# Görev Tanımı
Aşağıdaki girdilerde "Viewport: 1521px width, 784px" içeren satırdan "point(523,113)" içeren satıra kadar her şeyi, iki uç satır da dahil olmak üzere, hiçbir değişiklik yapmadan çoğaltın.

# Materyal

-----

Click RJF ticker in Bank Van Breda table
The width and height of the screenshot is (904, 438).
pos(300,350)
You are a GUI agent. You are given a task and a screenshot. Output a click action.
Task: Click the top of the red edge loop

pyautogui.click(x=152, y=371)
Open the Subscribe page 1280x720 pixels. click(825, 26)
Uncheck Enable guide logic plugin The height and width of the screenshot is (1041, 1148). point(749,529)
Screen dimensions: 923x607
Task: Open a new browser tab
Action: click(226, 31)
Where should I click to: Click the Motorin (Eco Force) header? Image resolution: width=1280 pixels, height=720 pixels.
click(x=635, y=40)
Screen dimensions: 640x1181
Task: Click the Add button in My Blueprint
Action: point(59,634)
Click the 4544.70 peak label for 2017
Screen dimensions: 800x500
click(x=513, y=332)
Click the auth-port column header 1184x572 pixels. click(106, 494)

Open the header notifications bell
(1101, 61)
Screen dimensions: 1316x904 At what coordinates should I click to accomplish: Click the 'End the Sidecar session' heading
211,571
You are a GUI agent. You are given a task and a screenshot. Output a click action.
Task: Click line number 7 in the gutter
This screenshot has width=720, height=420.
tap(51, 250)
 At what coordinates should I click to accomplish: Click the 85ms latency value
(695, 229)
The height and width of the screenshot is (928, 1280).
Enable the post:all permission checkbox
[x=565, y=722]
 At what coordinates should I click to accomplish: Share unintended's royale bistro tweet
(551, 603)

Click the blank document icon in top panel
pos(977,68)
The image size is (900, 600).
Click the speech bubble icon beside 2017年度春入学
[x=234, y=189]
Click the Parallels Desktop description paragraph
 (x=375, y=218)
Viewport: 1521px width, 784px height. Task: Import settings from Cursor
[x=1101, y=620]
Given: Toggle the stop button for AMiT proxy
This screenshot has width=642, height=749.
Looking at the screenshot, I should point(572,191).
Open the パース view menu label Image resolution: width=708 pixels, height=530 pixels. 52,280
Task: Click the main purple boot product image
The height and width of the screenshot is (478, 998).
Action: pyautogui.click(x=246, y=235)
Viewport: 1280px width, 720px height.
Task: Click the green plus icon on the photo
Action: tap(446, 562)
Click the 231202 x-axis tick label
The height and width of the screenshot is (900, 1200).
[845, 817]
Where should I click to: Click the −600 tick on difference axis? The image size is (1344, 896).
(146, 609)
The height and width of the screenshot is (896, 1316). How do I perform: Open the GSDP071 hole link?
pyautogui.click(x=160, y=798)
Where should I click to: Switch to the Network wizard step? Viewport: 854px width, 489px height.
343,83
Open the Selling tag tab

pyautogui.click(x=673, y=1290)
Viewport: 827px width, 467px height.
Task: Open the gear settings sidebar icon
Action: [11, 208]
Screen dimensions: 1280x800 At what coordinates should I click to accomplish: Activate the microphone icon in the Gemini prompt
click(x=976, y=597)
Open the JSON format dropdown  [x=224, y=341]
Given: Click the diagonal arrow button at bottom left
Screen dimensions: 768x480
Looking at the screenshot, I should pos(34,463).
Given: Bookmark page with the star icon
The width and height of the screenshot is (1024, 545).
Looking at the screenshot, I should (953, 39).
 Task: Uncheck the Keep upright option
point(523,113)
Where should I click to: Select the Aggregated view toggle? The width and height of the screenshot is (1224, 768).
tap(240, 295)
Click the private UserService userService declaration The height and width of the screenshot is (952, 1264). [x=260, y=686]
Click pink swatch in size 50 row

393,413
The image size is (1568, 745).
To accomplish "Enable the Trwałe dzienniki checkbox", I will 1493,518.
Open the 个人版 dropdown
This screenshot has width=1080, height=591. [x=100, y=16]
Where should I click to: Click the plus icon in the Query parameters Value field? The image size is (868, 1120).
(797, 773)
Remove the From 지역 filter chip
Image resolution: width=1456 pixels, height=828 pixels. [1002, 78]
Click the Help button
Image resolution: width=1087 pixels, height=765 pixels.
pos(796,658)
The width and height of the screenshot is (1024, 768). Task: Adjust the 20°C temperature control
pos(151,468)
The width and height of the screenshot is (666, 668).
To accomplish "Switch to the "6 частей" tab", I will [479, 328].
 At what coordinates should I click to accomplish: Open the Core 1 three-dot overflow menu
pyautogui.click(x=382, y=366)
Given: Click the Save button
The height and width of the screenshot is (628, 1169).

-----

# Tam Çözüm
Viewport: 1521px width, 784px height. Task: Import settings from Cursor
[x=1101, y=620]
Given: Toggle the stop button for AMiT proxy
This screenshot has width=642, height=749.
Looking at the screenshot, I should point(572,191).
Open the パース view menu label Image resolution: width=708 pixels, height=530 pixels. 52,280
Task: Click the main purple boot product image
The height and width of the screenshot is (478, 998).
Action: pyautogui.click(x=246, y=235)
Viewport: 1280px width, 720px height.
Task: Click the green plus icon on the photo
Action: tap(446, 562)
Click the 231202 x-axis tick label
The height and width of the screenshot is (900, 1200).
[845, 817]
Where should I click to: Click the −600 tick on difference axis? The image size is (1344, 896).
(146, 609)
The height and width of the screenshot is (896, 1316). How do I perform: Open the GSDP071 hole link?
pyautogui.click(x=160, y=798)
Where should I click to: Switch to the Network wizard step? Viewport: 854px width, 489px height.
343,83
Open the Selling tag tab

pyautogui.click(x=673, y=1290)
Viewport: 827px width, 467px height.
Task: Open the gear settings sidebar icon
Action: [11, 208]
Screen dimensions: 1280x800 At what coordinates should I click to accomplish: Activate the microphone icon in the Gemini prompt
click(x=976, y=597)
Open the JSON format dropdown  [x=224, y=341]
Given: Click the diagonal arrow button at bottom left
Screen dimensions: 768x480
Looking at the screenshot, I should pos(34,463).
Given: Bookmark page with the star icon
The width and height of the screenshot is (1024, 545).
Looking at the screenshot, I should (953, 39).
 Task: Uncheck the Keep upright option
point(523,113)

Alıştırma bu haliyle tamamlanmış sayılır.